Task brief: Show every line in the entries below where the word "source" appears.

Data records:

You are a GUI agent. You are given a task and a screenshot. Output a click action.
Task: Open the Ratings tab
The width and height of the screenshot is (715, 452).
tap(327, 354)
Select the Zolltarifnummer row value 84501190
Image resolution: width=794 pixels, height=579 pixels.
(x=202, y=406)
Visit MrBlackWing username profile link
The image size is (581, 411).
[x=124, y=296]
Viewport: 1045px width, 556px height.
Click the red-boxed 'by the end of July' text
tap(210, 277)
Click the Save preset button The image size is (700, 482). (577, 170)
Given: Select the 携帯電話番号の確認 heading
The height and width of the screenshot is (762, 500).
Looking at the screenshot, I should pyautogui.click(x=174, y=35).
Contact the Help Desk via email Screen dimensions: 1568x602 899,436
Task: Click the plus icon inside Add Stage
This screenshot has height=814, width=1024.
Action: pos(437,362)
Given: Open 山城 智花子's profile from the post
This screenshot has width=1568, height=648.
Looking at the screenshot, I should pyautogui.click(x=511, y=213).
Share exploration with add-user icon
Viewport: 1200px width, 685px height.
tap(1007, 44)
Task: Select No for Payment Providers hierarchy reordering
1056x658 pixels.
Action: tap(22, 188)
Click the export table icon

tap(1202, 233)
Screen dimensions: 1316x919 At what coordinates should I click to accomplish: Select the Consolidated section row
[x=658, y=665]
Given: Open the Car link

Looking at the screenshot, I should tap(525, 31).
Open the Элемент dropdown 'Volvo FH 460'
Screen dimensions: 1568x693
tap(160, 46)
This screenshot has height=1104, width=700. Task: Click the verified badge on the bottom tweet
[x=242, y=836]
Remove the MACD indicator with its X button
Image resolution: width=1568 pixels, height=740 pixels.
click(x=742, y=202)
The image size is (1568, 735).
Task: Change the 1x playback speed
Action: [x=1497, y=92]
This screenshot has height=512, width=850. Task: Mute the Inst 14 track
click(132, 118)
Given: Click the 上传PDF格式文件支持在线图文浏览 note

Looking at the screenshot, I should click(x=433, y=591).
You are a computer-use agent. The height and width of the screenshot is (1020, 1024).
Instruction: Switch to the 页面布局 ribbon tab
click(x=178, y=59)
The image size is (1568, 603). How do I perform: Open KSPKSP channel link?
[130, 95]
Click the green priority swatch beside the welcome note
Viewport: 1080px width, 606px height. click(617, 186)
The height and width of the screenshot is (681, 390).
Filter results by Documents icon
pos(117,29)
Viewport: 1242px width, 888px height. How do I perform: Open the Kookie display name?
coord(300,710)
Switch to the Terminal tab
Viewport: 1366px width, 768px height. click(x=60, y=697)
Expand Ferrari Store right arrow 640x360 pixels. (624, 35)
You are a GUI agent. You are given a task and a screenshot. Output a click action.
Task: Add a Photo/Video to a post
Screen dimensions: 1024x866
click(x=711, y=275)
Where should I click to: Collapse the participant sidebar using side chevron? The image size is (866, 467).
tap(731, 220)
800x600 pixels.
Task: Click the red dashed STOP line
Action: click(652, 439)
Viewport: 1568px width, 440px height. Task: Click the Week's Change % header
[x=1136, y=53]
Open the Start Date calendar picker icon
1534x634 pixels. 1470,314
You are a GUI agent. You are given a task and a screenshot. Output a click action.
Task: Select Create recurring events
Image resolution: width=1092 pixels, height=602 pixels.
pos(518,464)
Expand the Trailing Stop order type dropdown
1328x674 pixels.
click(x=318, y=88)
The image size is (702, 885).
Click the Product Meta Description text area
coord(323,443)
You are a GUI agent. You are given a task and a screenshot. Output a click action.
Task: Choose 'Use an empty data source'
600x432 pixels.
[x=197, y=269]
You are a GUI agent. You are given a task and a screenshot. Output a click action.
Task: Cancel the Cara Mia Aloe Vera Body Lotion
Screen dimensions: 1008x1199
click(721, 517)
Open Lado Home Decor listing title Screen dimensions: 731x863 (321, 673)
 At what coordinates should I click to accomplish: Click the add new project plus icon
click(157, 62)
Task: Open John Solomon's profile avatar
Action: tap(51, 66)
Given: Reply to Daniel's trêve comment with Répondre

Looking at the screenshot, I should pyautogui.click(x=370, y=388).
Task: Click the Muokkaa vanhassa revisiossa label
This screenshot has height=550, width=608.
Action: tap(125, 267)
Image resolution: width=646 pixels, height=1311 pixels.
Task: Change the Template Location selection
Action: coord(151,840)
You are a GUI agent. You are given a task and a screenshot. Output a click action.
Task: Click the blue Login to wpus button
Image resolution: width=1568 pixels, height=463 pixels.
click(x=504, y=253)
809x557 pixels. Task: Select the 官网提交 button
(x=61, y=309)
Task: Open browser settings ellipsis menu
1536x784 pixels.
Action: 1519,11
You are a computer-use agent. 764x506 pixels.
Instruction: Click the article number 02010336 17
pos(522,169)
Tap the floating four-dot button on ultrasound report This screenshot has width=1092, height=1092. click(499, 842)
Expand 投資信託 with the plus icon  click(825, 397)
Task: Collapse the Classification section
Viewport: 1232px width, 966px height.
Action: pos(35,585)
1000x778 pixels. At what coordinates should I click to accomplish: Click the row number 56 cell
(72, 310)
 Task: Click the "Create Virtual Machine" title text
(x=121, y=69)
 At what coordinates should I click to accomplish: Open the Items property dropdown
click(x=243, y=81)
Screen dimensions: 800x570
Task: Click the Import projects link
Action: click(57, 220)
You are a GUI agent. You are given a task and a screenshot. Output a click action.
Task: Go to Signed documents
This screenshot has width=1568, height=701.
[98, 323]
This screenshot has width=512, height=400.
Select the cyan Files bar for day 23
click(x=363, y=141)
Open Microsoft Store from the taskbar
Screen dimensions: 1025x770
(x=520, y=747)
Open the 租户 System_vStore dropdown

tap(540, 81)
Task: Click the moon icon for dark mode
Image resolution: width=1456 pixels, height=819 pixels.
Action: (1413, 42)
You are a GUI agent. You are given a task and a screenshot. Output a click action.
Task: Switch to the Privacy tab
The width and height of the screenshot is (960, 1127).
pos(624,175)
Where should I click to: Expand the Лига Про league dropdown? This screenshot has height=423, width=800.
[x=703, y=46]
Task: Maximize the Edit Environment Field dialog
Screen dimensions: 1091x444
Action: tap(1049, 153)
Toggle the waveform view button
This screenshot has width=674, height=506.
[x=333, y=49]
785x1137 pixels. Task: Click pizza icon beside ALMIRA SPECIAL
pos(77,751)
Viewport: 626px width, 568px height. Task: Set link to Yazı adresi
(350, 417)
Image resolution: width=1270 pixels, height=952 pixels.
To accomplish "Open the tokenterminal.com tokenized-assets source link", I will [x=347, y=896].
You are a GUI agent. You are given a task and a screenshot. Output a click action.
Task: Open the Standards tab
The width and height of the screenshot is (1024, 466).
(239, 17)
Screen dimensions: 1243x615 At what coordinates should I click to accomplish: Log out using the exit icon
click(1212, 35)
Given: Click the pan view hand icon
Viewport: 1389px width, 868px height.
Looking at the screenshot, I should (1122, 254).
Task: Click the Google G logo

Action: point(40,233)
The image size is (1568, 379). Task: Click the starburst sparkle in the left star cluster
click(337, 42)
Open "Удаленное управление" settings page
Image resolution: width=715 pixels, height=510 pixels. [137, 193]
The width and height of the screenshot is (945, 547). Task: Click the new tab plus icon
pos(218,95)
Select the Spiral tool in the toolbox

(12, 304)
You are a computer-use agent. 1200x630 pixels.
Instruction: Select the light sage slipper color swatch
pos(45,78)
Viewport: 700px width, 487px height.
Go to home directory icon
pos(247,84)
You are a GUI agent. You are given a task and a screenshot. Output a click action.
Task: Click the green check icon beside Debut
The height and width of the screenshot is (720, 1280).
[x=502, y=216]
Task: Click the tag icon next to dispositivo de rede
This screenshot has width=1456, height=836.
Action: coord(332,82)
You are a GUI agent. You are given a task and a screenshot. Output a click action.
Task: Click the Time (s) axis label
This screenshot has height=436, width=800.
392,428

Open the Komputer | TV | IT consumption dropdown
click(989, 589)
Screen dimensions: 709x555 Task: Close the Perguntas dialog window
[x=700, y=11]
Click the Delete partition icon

Task solution:
Task: Choose 'Use an empty data source'
To accomplish "Open the tokenterminal.com tokenized-assets source link", I will [x=347, y=896].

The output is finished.